- **DOCUMENT SECTION**:
The Scholarly communication unit (Pôle IST) provides researchers with a decision-making tool for sharing research data. It is in the form of a flat flowchart or a dynamic flowchart (in french).
For exhaustive information you can also refer to the summary analysis of the legal framework for research data (in french).
Political context in support of Open Science
Many countries have established a data sharing policy, for example the USA via the National Science Foundation, the UK with the recommendations of the UK Research and Innovation, Germany, the Netherlands, and Switzerland. The G8 of Science Ministers has also committed to data sharing as part of an Open Science policy.
At European level, many agencies, including the ANR, grouped together in the cOAlition S, strongly encourage that research data are made openly accessible when they are produced from research funded by coalition members. This is part of the Plan S which as well requires more generally that from 2021, scientific publications resulting from research funded by public grants must be published in compliant Open Access journals or platforms.
Since 2017, the European Union already requires that peer-reviewed scientific articles produced in projects that it was funds are to be made freely available without charge. The default provisions of the contract imply that research data linked with these publications should also be shared. However, the decision to share depends entirely on the recipients of the funding. In fact, not all data can be freely accessible and it is still possible to opt out of this obligation, either totally or partially, under certain conditions (potential industrial application, confidentiality, danger of publishing data,…). The EU’s philosophy on this issue is encapsulated in a single phrase:
« As open as possible, as closed as necessary »
In France, the National Open Science Plan (Plan national pour la Science Ouverte) also announces the obligation to disseminate publicly funded research data, but this obligation is already legally enshrined.
In their commitment to this Open Science approach, more and more publishers and funders require publications to be accompanied by the data associated with them.
Many journals now have an official Data Policy for data that supports the scientific content of an article. Some publishers recommend or even require data to be deposited in a particular data repository or repositories (e.g. SpringerNature Group, Geoscience Data Journal).
Rights ownership and dissemination
As a general rule, for École des Ponts researchers, it is clear that the École des Ponts holds the rights to the data. The exceptions concern contracts with an external partner or an enseignant-chercheur, a university status to which none of the École des Ponts' staff belongs.

- **MATERIAL**:
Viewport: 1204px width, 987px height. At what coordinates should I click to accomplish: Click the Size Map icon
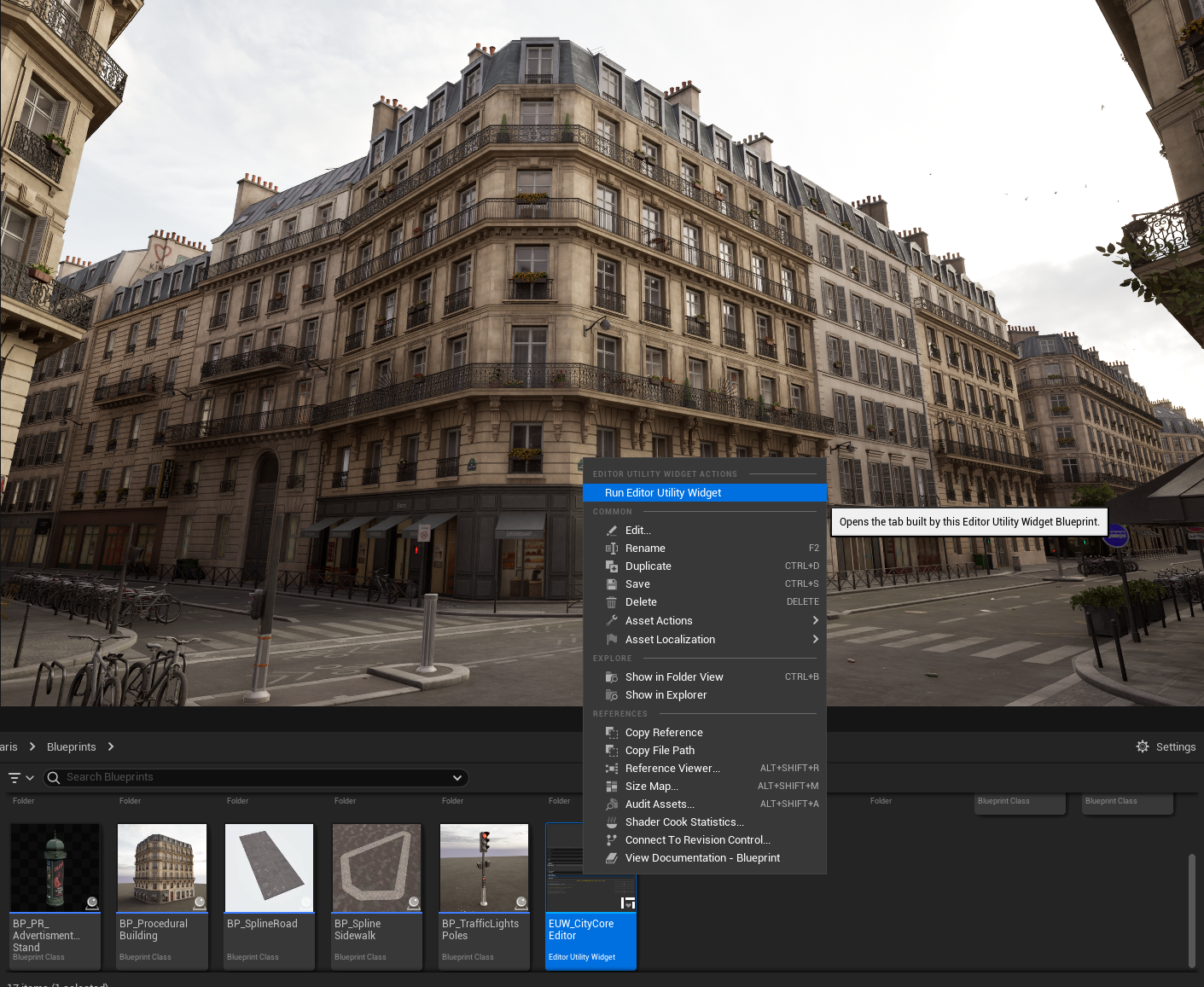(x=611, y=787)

- **GIVEN REQUEST 1**:
In the page on sharing research data above, condense the paragraph beginning "At European level, many agencies" into a short bulleted list that keeps its main facts.
- **GIVEN REQUEST 2**:
Continue the page on sharing research data, starting right after its closing paragraph about who holds the rights to the data.

- **RESPONSE 1**:
- Many European agencies, including the ANR, are grouped in the cOAlition S.
- These agencies strongly encourage making research data openly accessible when it comes from research their members fund.
- This is part of Plan S.
- From 2021, Plan S also requires scientific publications from publicly funded research to appear in compliant Open Access journals or platforms.

- **RESPONSE 2**:
As for the software code, the École des Ponts holds the property rights as a basic principle, regardless of the status of the researcher. If the code is commercially valued by the École des Ponts, the author agents only have a preferential right and must benefit from an incentive bonus.
In the interests of efficiency, to remain in line with scientific practices, and to encourage data and code sharing, the École des Ponts has delegated to researchers the implementation of data dissemination in compliance with the law.
See the Director of the École des Ponts decision released on December 19th 2018.
Data dissemination: obligations and exceptions
There is no unified data legislation in France. It is necessary to refer to different legal texts or to any existing contracts or agreements.
Data and code are considered as administrative documents: this implies the right to access them on demand, an obligation to distribute it free of charge and the right to reuse them freely (even commercially).
The École des Ponts cannot sell research data. The only open option is to commercialize tools or services associated with the data distributed free of charge. It is a principle of free competition that applies, where all actors have their chances based on the same public data.
From the right to share to the obligation to disseminate data
Since the Loi pour une République Numérique (Digital Republic Act), completed data must be published online if at least one of the following 4 criteria is met:
- they have been requested for communication according to the CADA procedure,
- they are recorded in the directory of the main administrative documents maintained by the École des Ponts,
- they constitute a database,
- they are of environmental, social, health or economic interest.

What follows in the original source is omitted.